Exact wording is required for every entry; transcribe all of them and leave the images out.

▶ _Data_:
........
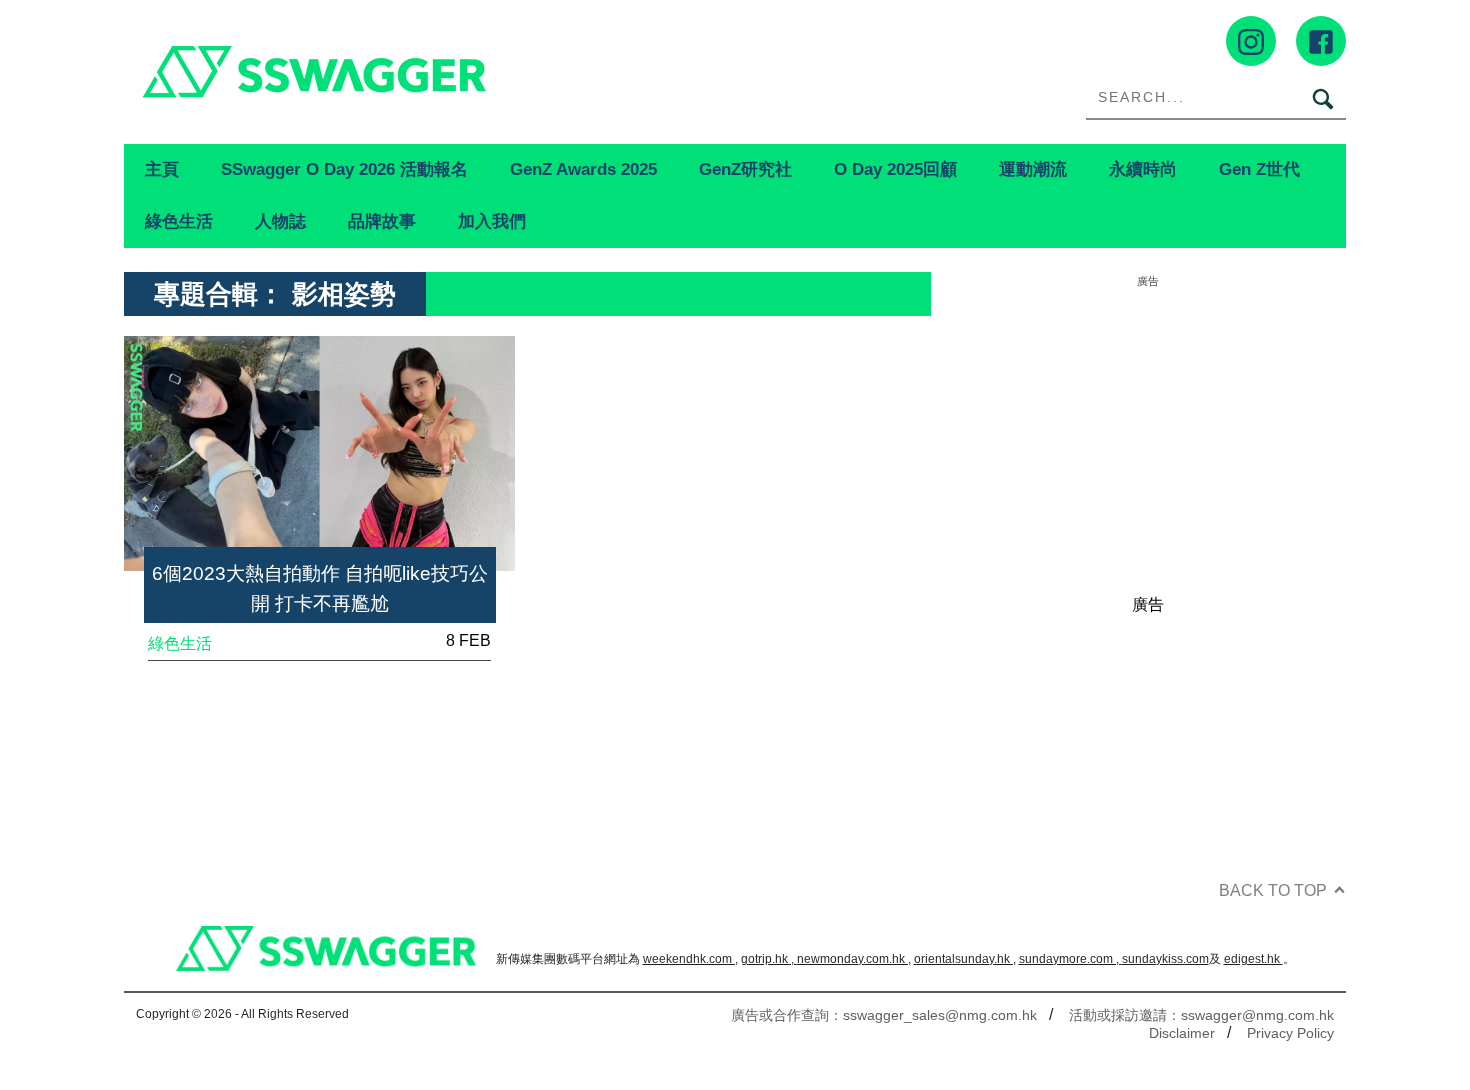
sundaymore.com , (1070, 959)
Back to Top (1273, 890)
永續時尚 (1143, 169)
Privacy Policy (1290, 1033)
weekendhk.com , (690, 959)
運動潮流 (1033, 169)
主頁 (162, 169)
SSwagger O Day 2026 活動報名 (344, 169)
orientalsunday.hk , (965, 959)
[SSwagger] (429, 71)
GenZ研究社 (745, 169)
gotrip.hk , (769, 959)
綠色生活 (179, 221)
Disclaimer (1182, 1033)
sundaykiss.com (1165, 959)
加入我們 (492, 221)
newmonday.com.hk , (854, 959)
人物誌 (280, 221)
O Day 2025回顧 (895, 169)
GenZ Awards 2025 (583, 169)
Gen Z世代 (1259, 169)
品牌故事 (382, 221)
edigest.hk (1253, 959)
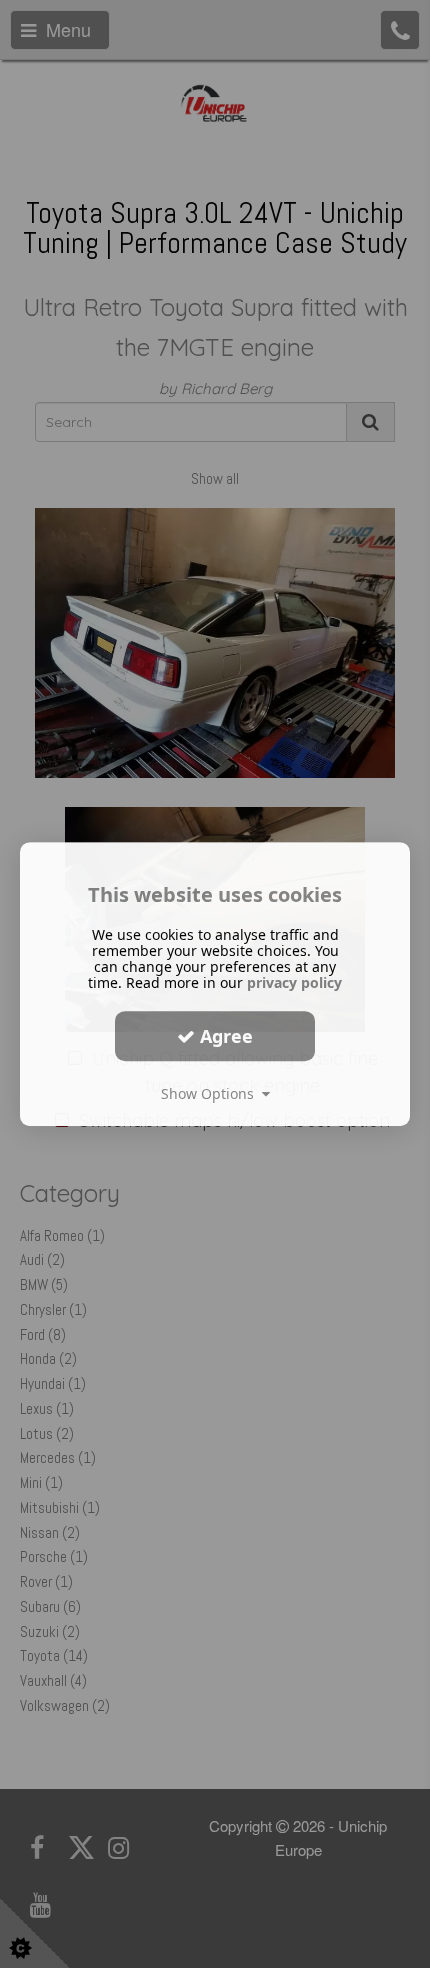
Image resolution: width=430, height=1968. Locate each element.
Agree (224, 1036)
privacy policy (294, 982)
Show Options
........
▶ _Output of the task_:
sundaymore.com , (1070, 959)
Back to Top (1273, 890)
永續時尚 (1143, 169)
Privacy Policy (1290, 1033)
weekendhk.com , (690, 959)
運動潮流 (1033, 169)
主頁 (162, 169)
SSwagger O Day 2026 活動報名 (344, 169)
orientalsunday.hk , (965, 959)
[SSwagger] (429, 71)
GenZ研究社 (745, 169)
gotrip.hk , (769, 959)
綠色生活 (179, 221)
Disclaimer (1182, 1033)
sundaykiss.com (1165, 959)
加入我們 (492, 221)
newmonday.com.hk , (854, 959)
人物誌 (280, 221)
O Day 2025回顧 (895, 169)
GenZ Awards 2025 (583, 169)
Gen Z世代 (1259, 169)
品牌故事 (382, 221)
edigest.hk (1253, 959)
Image resolution: width=430, height=1968. Locate each element.
Agree (224, 1036)
privacy policy (294, 982)
Show Options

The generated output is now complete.